I recently took a trip to Nashville.

While there, I unfortunately did not see any big country music stars.

Nor did I drink out of a boot.

However I DID do a little line dancing…That is, if being two beats off during “Cotton Eyed Joe” and stomping on a stranger’s foot qualifies as line dancing.

I left Nashville with the following:
* A pair of flared jeans that I’ll likely never wear again
* Some mild liver damage
* An empty checkbook

So, dear readers, to help you avoid these pitfalls & truly enjoy your time in Music City, I want to share a few words of wisdom with you.

(Background Johnny Cash music is optional.)


Lesson #1…Honkytonk drinking is expensive.

I love listening to live music in Nashville. The talent no matter where you go is incredible. It is easy to sit and listen for hours while sipping a few cocktails.

The problem with hours of honky tonk cocktails is..The Bill.

For example, my husband ordered a draft beer & I got a dixie cup of Malibu & Diet Coke. Our bill…$20.

Let me put this in perspective using an Iowa Roadie story problem.

A few years ago, I won the “shake a day” dice game in a small Wisconsin dive bar. The pot was roughly $200. There were 12 people in the bar, and so I bought everyone a round of drinks.

The Wisconsin dive bar bill for 12 people?

$23.

That is not a typo, and I did not leave out a zero.

In contrast, there are college tuition bills that cost less money than buying a dozen drinks in Nashville.

Lesson #2…The only thing more expensive than honkytonk drinking is hotel drinking.

Just understand that before ordering a cocktail in the lobby, it is important to prioritize that lemon drop martini with your home’s electric bill.

Heat…or vodka?

Perhaps not as easy a decision as one would think.

Lesson #3…Fried bologna sandwiches are the bomb.


There is a bar on Nashville’s Lower Broadway named Robert’s Western World.

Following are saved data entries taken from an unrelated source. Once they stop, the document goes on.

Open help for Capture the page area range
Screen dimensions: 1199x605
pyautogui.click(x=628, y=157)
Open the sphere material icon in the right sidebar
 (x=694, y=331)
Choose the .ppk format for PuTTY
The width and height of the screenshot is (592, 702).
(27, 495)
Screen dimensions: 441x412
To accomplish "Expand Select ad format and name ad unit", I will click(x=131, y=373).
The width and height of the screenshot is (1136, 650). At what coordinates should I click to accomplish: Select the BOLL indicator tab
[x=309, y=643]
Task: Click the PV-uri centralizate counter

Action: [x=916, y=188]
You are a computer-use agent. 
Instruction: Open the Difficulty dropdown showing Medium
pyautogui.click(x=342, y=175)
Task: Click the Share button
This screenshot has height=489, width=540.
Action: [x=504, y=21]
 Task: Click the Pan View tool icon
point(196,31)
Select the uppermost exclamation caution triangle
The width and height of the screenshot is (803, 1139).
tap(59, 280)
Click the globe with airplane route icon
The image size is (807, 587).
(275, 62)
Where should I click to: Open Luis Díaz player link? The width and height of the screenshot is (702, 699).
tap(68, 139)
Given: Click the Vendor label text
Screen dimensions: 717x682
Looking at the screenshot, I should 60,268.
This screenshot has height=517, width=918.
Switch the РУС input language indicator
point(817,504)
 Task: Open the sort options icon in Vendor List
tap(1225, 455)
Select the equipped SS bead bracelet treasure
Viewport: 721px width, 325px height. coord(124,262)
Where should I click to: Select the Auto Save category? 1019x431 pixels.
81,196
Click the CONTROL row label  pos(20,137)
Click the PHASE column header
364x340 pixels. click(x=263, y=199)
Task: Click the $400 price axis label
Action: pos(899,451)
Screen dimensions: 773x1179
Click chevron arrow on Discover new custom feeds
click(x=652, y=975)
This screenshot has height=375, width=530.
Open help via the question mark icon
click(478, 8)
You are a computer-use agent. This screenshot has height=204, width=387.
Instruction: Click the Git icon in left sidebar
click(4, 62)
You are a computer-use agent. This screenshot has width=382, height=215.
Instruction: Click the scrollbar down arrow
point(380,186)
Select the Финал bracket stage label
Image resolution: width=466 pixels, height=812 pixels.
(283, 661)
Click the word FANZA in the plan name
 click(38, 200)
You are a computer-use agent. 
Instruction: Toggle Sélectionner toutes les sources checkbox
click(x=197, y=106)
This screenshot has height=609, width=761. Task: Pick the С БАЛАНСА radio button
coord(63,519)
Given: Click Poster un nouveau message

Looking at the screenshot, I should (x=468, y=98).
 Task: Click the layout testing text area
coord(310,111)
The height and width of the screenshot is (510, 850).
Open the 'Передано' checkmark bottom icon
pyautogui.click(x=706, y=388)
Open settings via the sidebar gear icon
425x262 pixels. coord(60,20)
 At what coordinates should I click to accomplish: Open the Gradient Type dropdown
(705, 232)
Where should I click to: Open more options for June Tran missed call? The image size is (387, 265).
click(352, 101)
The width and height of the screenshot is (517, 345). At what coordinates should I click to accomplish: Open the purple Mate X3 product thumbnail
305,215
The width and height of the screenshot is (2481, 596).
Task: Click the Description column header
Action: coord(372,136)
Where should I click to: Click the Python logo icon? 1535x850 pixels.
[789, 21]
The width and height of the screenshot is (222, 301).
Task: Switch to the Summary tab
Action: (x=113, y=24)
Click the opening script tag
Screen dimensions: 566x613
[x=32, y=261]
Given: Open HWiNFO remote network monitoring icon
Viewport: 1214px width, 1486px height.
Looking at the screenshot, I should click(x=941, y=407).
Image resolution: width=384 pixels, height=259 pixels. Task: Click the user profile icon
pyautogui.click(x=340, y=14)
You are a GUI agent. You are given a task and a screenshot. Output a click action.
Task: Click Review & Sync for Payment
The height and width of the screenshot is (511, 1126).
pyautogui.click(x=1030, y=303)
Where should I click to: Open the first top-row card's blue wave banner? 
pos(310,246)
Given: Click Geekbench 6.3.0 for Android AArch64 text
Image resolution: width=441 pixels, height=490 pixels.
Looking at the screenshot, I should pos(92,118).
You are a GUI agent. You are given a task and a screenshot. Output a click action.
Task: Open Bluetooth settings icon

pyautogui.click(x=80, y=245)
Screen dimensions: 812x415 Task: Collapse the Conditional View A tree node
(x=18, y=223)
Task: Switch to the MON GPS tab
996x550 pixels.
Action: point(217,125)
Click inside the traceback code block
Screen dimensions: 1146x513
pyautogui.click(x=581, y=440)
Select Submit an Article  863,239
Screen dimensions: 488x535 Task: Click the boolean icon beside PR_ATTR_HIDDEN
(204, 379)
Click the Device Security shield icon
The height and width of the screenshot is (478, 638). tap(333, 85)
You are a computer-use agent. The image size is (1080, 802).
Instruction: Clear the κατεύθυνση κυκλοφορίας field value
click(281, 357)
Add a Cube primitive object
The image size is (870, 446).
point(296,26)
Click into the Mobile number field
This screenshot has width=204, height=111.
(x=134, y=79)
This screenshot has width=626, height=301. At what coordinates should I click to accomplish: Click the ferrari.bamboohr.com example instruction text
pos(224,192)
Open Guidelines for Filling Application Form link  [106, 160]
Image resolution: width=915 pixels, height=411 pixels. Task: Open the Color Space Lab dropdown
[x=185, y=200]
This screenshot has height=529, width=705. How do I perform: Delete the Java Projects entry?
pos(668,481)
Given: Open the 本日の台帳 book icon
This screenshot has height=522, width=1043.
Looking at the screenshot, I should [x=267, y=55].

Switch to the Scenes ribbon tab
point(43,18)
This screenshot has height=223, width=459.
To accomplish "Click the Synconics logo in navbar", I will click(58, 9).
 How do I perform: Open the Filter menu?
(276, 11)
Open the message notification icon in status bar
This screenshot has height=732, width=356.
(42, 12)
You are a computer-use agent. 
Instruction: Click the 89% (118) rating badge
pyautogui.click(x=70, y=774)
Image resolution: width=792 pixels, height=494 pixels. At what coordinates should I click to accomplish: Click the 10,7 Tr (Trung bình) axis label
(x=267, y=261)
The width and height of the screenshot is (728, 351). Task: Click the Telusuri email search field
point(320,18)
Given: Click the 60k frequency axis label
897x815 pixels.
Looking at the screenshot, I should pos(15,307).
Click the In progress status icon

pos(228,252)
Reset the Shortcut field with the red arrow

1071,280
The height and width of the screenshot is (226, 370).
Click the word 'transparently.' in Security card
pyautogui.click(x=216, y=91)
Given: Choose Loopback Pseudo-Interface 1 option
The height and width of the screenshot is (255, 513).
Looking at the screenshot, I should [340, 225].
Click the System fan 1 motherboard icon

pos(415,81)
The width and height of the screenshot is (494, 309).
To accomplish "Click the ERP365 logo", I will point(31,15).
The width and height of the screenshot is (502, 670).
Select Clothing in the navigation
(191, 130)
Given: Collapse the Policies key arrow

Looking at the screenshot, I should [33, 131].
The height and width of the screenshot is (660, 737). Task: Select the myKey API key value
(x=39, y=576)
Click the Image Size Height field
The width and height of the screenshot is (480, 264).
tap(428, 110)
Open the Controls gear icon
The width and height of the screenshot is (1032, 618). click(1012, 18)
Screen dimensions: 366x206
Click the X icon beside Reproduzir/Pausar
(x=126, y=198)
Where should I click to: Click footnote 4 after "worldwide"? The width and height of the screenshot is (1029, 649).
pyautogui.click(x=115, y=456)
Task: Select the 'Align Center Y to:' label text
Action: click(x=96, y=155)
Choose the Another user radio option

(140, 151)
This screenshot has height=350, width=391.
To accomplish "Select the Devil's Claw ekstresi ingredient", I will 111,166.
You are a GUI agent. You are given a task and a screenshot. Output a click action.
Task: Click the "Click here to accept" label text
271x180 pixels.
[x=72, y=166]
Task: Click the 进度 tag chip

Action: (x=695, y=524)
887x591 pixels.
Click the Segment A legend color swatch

Bands here play traditional old school country music.

That means…Do not come here if you need a Morgan Wallen fix.

Now if you did not heed Iowa Roadie Lessons 1 & 2 and suddenly find your finances a bit underwhelming, Roberts Western World is the antidote to your hotel bar bill.

That’s because Roberts serves their infamous “Recession Special.” This trademark menu item includes a fried bologna sandwich, chips, moonpie and a can of PBR for $6.

$6!!!

I realize that some of you may be turning your nose up at fried bologna. You, dear friends, can go back to sipping overpriced cocktails at the Hilton. The rest of us will enjoy one of Music City’s simpler pleasures.

I believe that a Roberts’ fried bologna sandwich with tomato & lettuce is an underappreciated delicacy. With some mayo, it rivals the flavor of a BLT. Plus you get both a moonpie and PBR!!

It’s basically a Happy Meal for adults.

And after all that honky tonk drinking, you really do deserve a break today.


Lesson #4…Sing some karaoke at Santa’s.

Named as one of the top three dive bars of the world, Santa’s Pub may be the last man standing in the Nashville dive bar scene. Housed in a doublewide trailer, Santa’s has been serving up cold beer and karaoke for the past decade.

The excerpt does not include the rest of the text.